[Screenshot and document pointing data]
==*==

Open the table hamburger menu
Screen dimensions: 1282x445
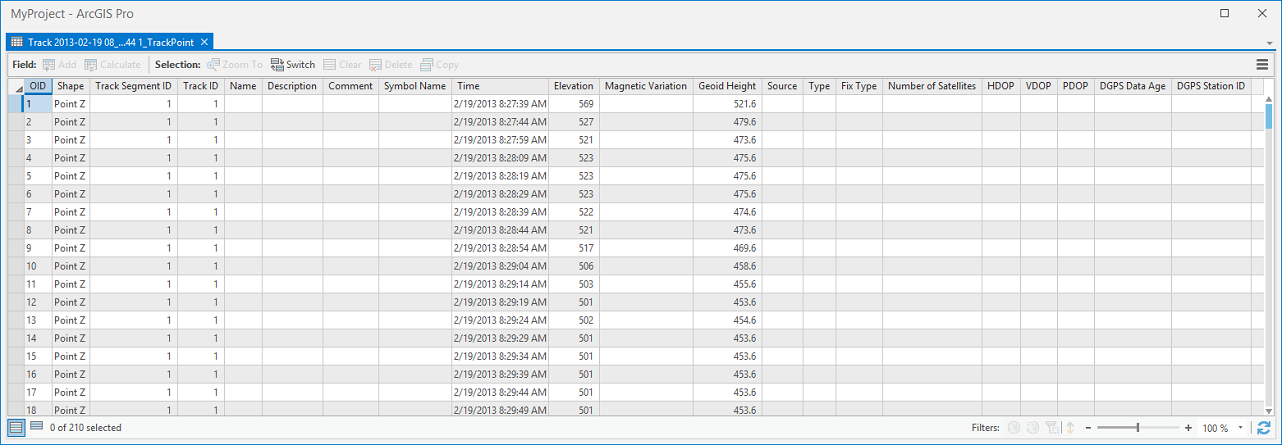click(1262, 65)
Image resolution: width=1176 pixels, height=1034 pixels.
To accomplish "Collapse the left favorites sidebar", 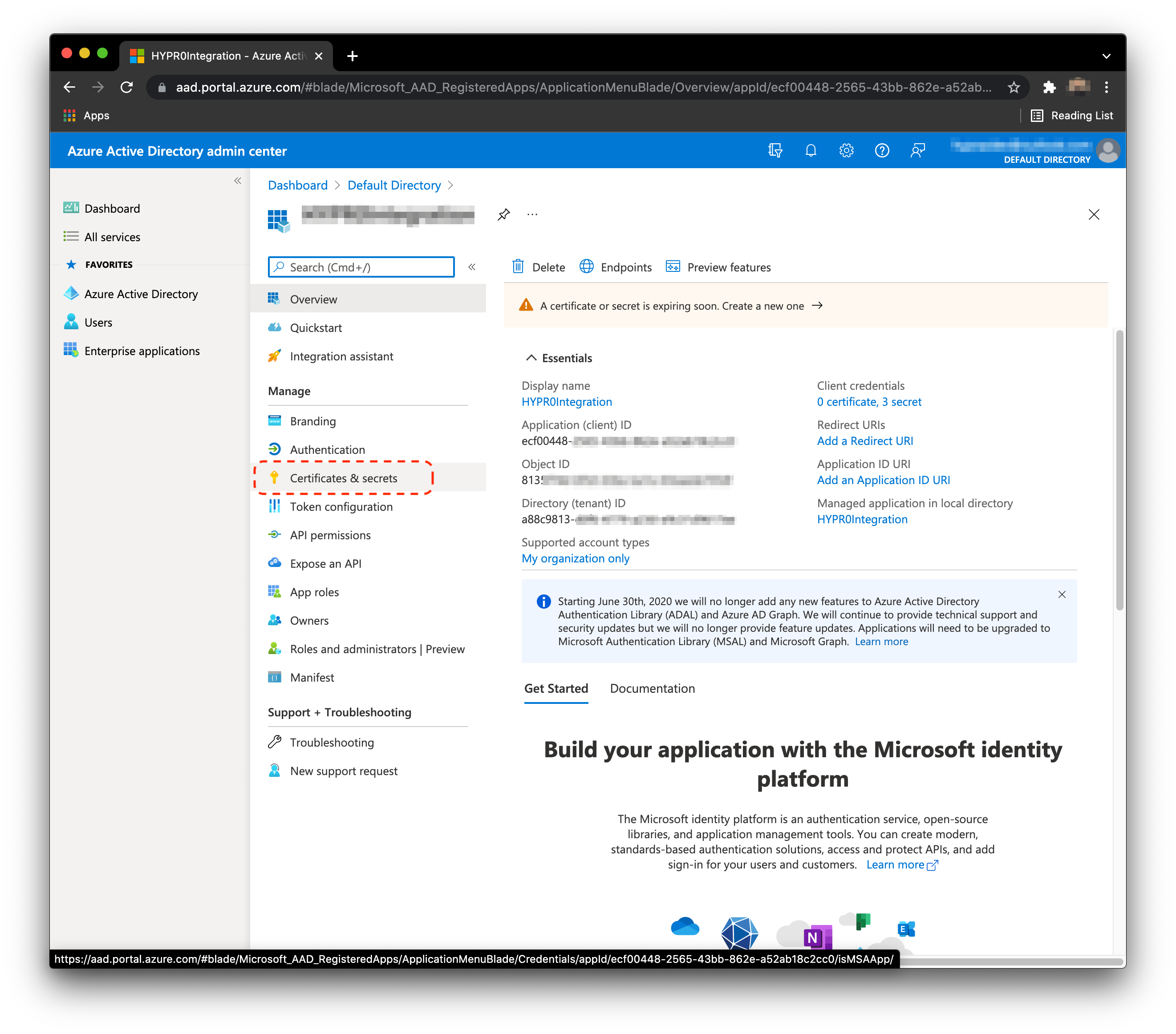I will point(238,181).
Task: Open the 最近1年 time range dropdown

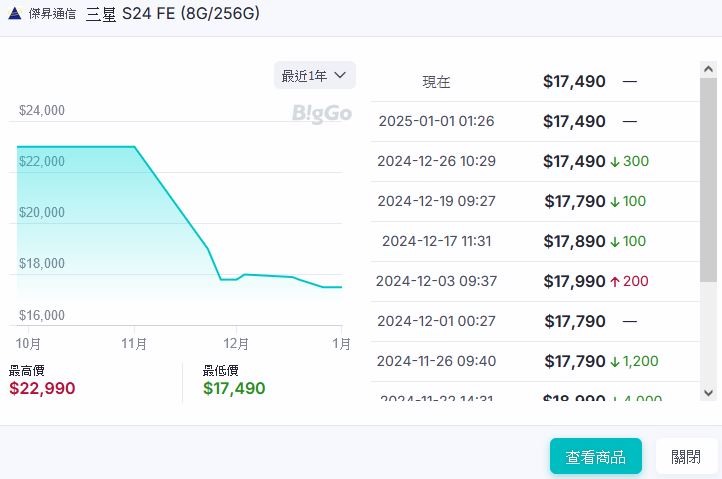Action: [314, 75]
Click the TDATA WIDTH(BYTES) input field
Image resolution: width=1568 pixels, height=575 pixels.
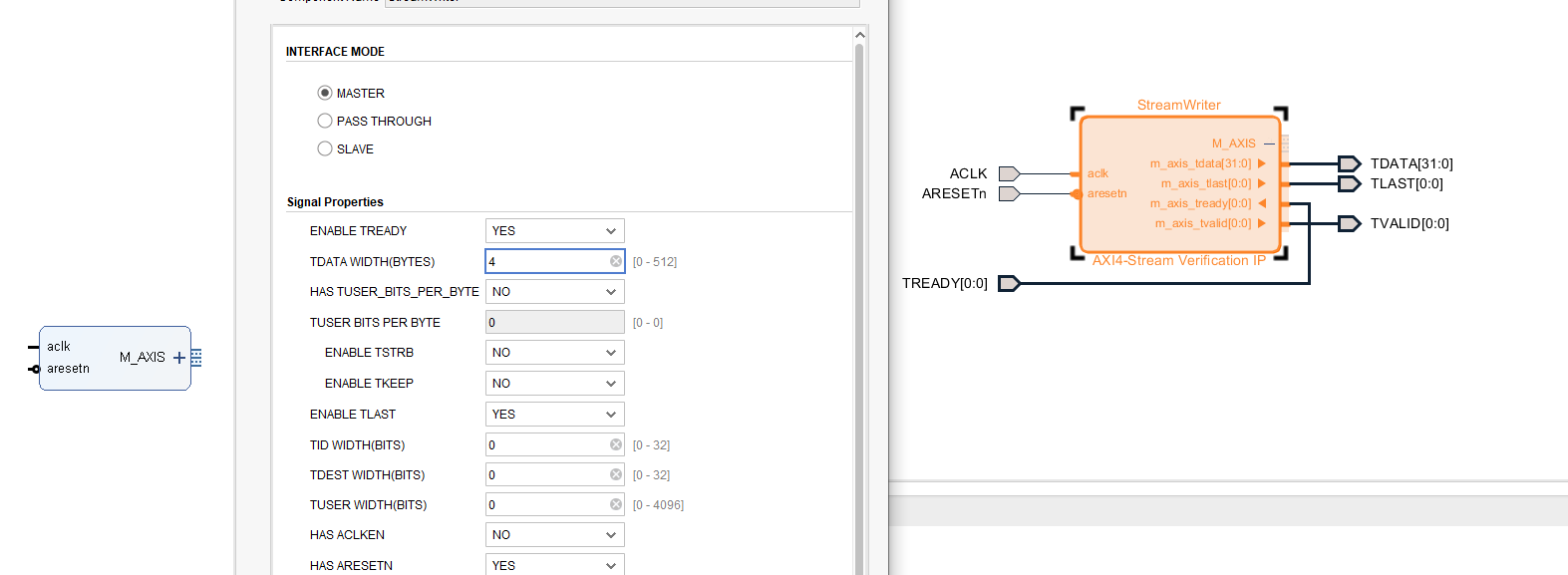tap(555, 261)
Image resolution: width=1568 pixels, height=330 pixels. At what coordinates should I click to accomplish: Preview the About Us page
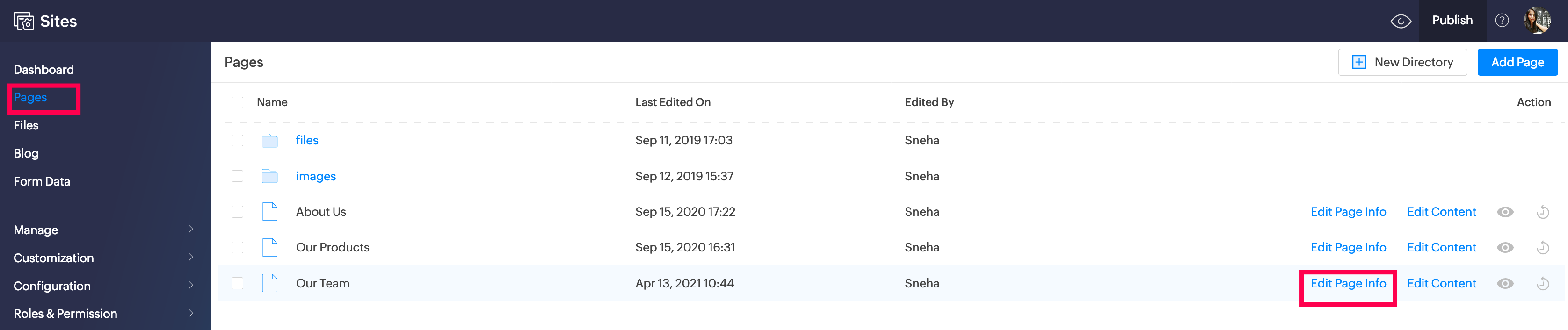pyautogui.click(x=1505, y=212)
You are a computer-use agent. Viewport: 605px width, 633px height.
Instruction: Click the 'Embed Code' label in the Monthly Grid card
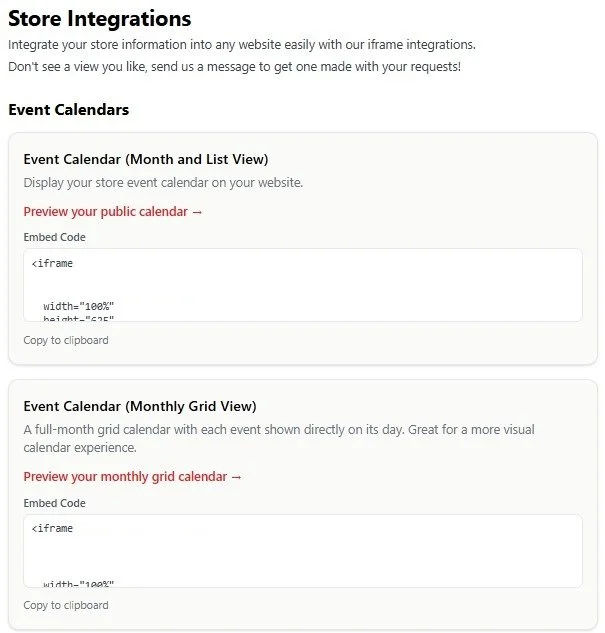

==*==

▶ **The request**:
Report how many lines of the entries above contain the word "Open". Give only the number.

▶ **Expected output**:
2